Definitive surgical fusion is commonly viewed as the endpoint of treatment for neuromuscular scoliosis. Nevertheless, with the increased use of growth-friendly techniques, definitive instrumentation and fusion may not be necessary for all patients (Videos 15.1 and 15.5). Many patients treated with growth-friendly techniques undergo varying degrees of autofusion. Thus, patients with evidence of autofusion, minimal gain in length during their final distraction, and no implant-related complications can potentially be observed rather than undergo definitive fusion.

6 Expected Outcomes

Neuromuscular scoliosis, compared to idiopathic scoliosis, is less likely to respond to bracing and casting measures. Surgical intervention in these patients is associated with a greater risk of deep surgical infections, a longer length of hospital admission, and increased risk of pulmonary embolism and neurologic injury.
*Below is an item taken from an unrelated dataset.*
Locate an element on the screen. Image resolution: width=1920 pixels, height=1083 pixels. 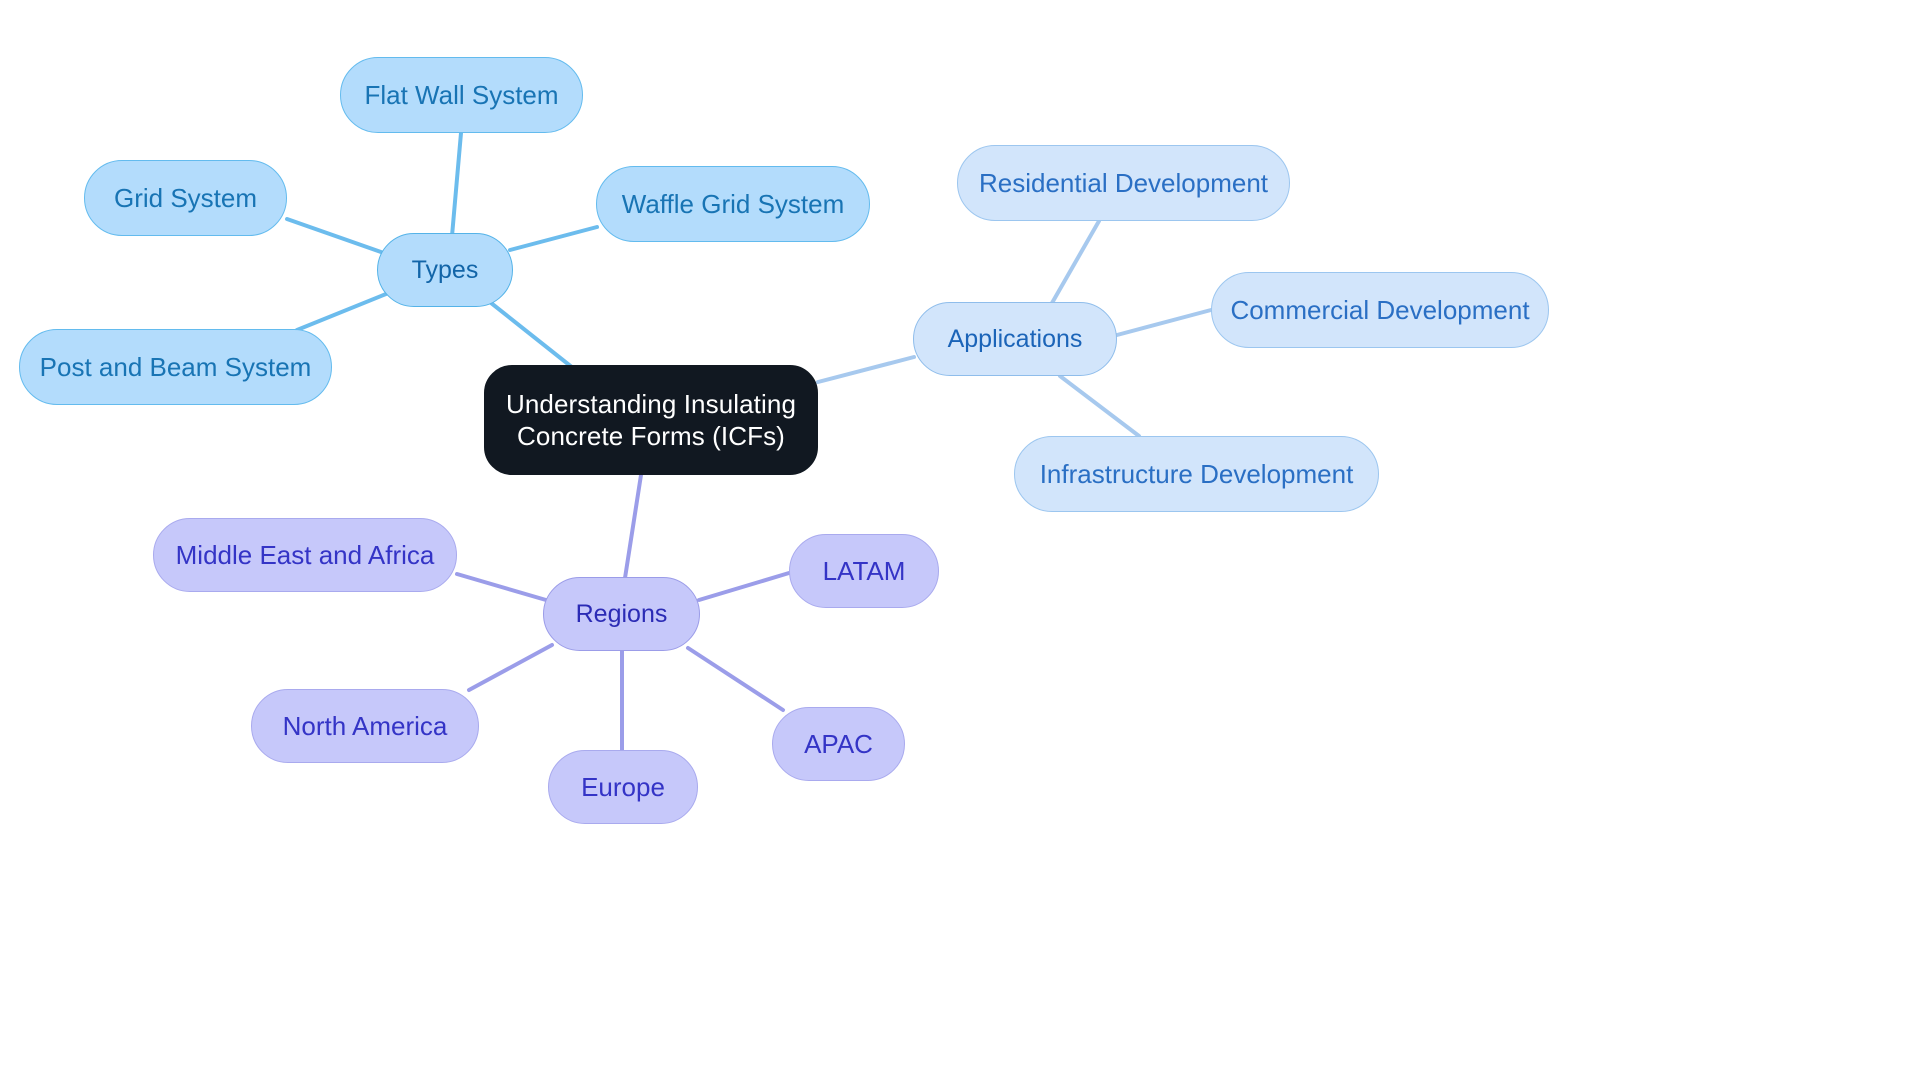
mindmap-edge-applications-to-infrastructure-development is located at coordinates (1100, 406).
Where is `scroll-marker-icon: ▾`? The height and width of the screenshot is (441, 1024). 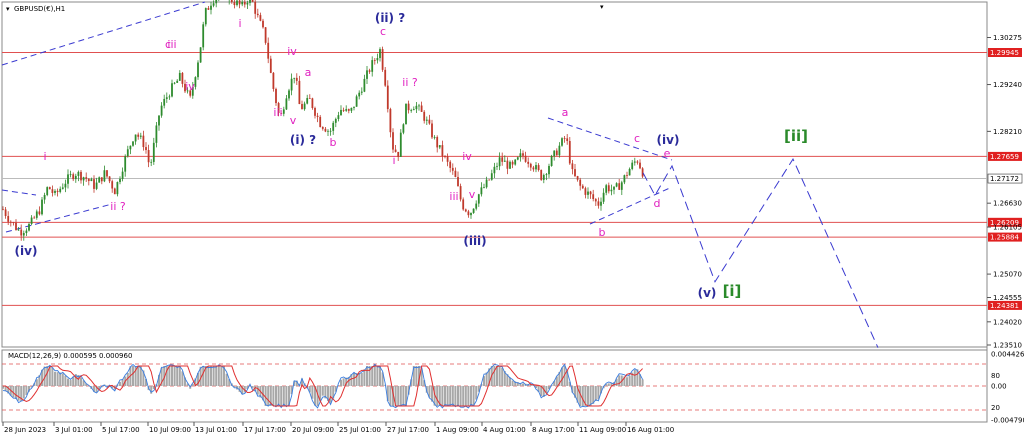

In comparison to idiopathic and congenital scoliosis patients, patients with neuromuscular scoliosis have high rates of complications associated with both treatment and their underlying disease state. Neuromuscular scoliosis patients, especially those with CP, have high rates of infection. Furthermore, patients may experience pulmonary insufficiency due to severe scoliosis curvature or associated deformities such as kyphosis. Uneven sitting posture and treatment with bracing increase risks of skin breakdown and pressure ulcers. Poor nutritional status in these patients is associated with decreased immune function, increasing the risk of surgical complications such as wound infections and sepsis. A goal serum albumin of >3.5 mg/dL should be reached prior to surgical intervention. Patients treated with growing rods that necessitate repeated distraction may experience progressive stiffness. In addition, instrumentation failure such as rod breakage or loosening of implants may occur. Finally, some curves may rapidly progress despite attempts to control them with growth-friendly techniques, leading to a more severe deformity that necessitates definitive surgical correction and fusion.